André Silva Deputado eleito pelo Pessoas-Animais-Natureza (PAN) fala sobre o que falta fazer para proteger os animais

Desde que o PAN chegou ao Parlamento, o que foi feito em prol dos animais de estimação?

A aprovação da alteração do estatuto jurídico dos animais, aprovada por unanimidade, foi uma grande conquista. A aprovação da lei que prevê o fim dos abates como forma de controlo populacional. Apesar de desde 2001 os municípios serem obrigados a deter centros de recolha oficial de animais, o PAN fez aprovar para o Orçamento do Estado de 2017 uma linha de apoio de um milhão de euros destinada a apoiar os municípios na construção ou na melhoria destes equipamentos. Outra medida que conseguimos foi a possibilidade de acrescentar as despesas médico-veterinárias para dedução no IRS.

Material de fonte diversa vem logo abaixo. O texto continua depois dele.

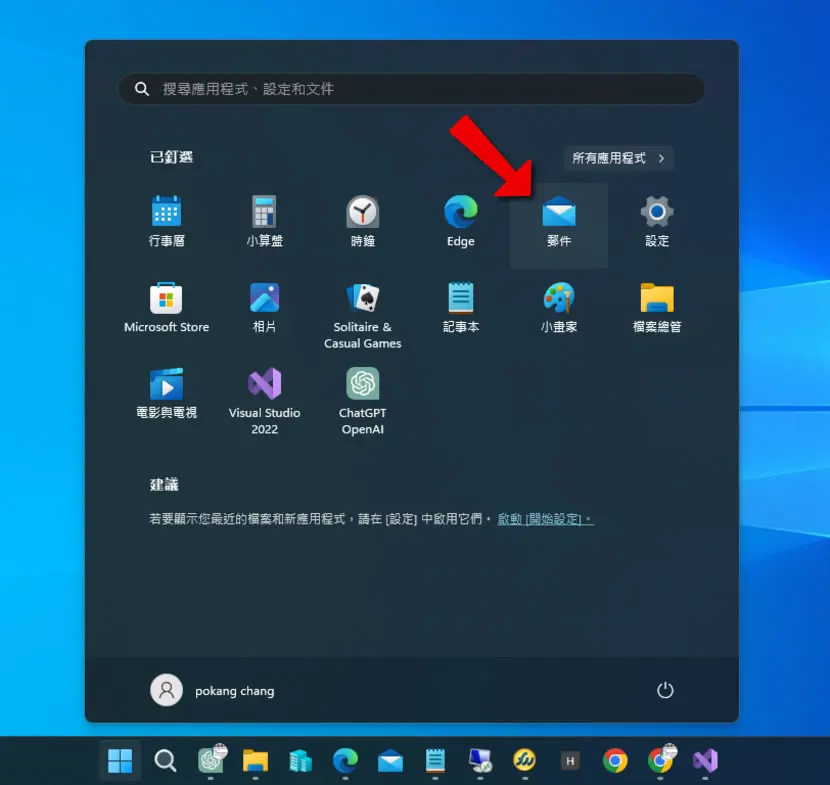Open pokang chang user account menu
830x785 pixels.
pyautogui.click(x=212, y=690)
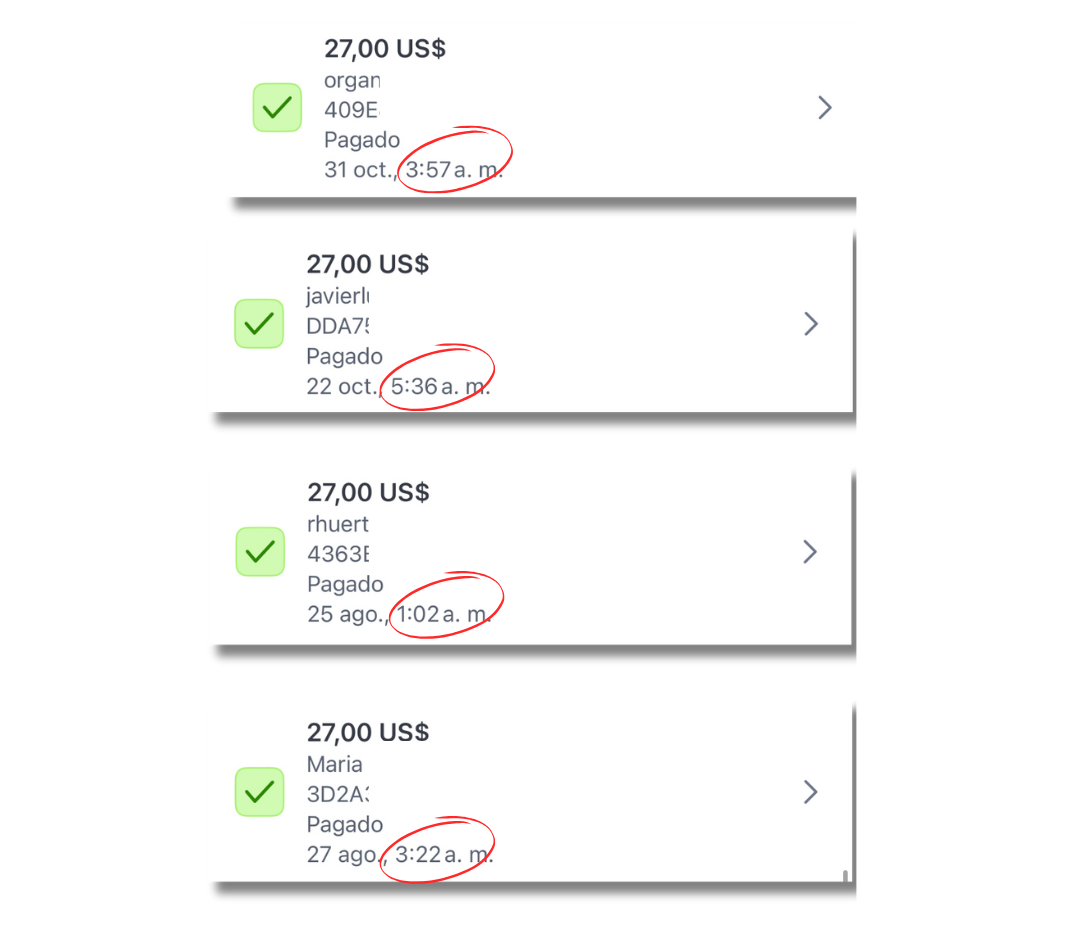Click the transaction ID starting with 409E
The width and height of the screenshot is (1080, 930).
point(353,110)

Quais as situações que mais o preocupam?

Os municípios que não estão ainda a criar condições para o fim dos abates, ou seja, que ainda não estão a implementar programas de esterilização, que não têm centro de recolha oficial de animais nem projeto para construção de um. Preocupa-nos que a regulamentação da lei ainda não tenha sido publicada pelo governo, tendo já passado o prazo para o efeito.

Que ações legislativas estão previstas a médio/curto prazo?

Pretendemos ver aprovadas as iniciativas que estão em trabalho de comissão parlamentar e apontar esforços para garantir mais proteção para os animais de companhia, domésticos e selvagens. Mas se os animais de companhia têm já algum guarda-chuva jurídico, os restantes continuam à mercê de maus tratadores, que continuam impunes. Iremos continuar a abordar temas que distanciam os cidadãos da política, como a lei da caça, que permite situações dignas de tempos imemoriais como por exemplo ser possível caçar animais à paulada. Também a prática tauromáquica encontra uma enorme proteção junto dos maiores partidos, que continuam a ceder ao lóbi taurino e de costas voltadas para a população.